La muerte de nuestros padres
claudio hernández cueto
Miércoles, 12 de agosto 2020, 22:32
En XL Semanal del pasado 28 de julio y bajo el titulo de 'Los últimos testigos', Arturo Pérez-Reverte, un autor que, a veces, dice ... verdades como puños, y otras fuertes barbaridades, que me cae bien aunque no comparta todo con él, reflexiona sobre la pérdida que realmente supone la muerte de padre o de madre.
Yo los he perdido a ambos. Al primero hace ya años, a mi madre hace tres meses y he leído el texto con interés. Alguna de las frases que ha plasmado me han llamado la atención por su certeza. Por ejemplo: «Cuando los padres olvidan o mueren, con ellos se borra parte de nosotros».
Me ha servido la lectura para reflexionar un poco sobre las pérdidas. La muerte de una padre, de una madre, de un buen amigo, de la pareja amada (no puedo imaginar la de un hijo) deja un espacio inmenso, que crece día a día, cada vez que se les rememora, y que nunca se podrá cerrar. Somos finitos, es algo que todos sabemos y que la mayoría procuramos olvidar para vivir el día a día y poder soportarlo, pero esas muertes –afectivamente tan cercanas– nos lo recuerdan reiteradamente. Y ese agujero que dejan en nuestra existencia, oscuro y helado, provoca una tristeza difícil de describir, aunque todos la conozcamos. Como consecuencia, los que somos padres, hemos de ser conscientes de que también somos parte de la memoria de nuestros hijos, lo que supone la responsabilidad de dejar tras nosotros una buena memoria, con un transmisión adecuada de valores, de ejemplos y de amor.
Hay periodos de la vida en que la muerte carece de sentido, no le prestamos atención. Me refiero a la infancia y la juventud. En ese segunda etapa, aunque tenemos ya la suficiente conciencia y madurez, nuestro poderío biológico impide que ni siquiera lo pensemos, es un absurdo. Sin embargo, con el transcurso de los años se comienza a vislumbrar la profundidad real de esa sima y sus consecuencias. Como afirma también Pérez-Reverte: «Ellos fueron testigos únicos de aspectos de nuestra vida que tal vez nunca nos contaron. Los conservan en su recuerdo, el único lugar posible, y al morir se los llevan, perdiéndose en la nada. Con su muerte empezamos a morir nosotros, a desaparecer lentamente del mundo por el que anduvimos, como una vieja foto que pierda los contornos».

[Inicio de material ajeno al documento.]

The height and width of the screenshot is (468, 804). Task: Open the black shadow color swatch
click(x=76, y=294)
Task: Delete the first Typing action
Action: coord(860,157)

Estoy en la edad en que los padres se van. Lo compruebo, no solo por mi caso personal, sino también por las tragedias similares que mis amigos, compañeros, conocidos, padecen a la vez que yo. Ahora con frecuencia tengo que transmitir mi pesar a alguien por la pérdida de alguno de sus padres. Ante ello todos nos comportamos con entereza, pero en la intimidad de nuestra soledad volvemos a sentirnos como niños pequeños desamparados, entristecidos, llamando a los padres perdidos, hablando con ellos, recordando lo que nos decían y tanto nos molestaba y reconociendo la oportunidad de sus sentencias. Observando con la perspectiva que los años permite confirmar lo estúpidos que somos, sobre todo de este tiempo que es también el mío en el que hemos decidido no prestar la atención debida a nuestros mayores, a su memoria y no darnos cuenta –o hacerlo demasiado tarde– que al perderlos se borra una importantísima porción de nosotros mismos.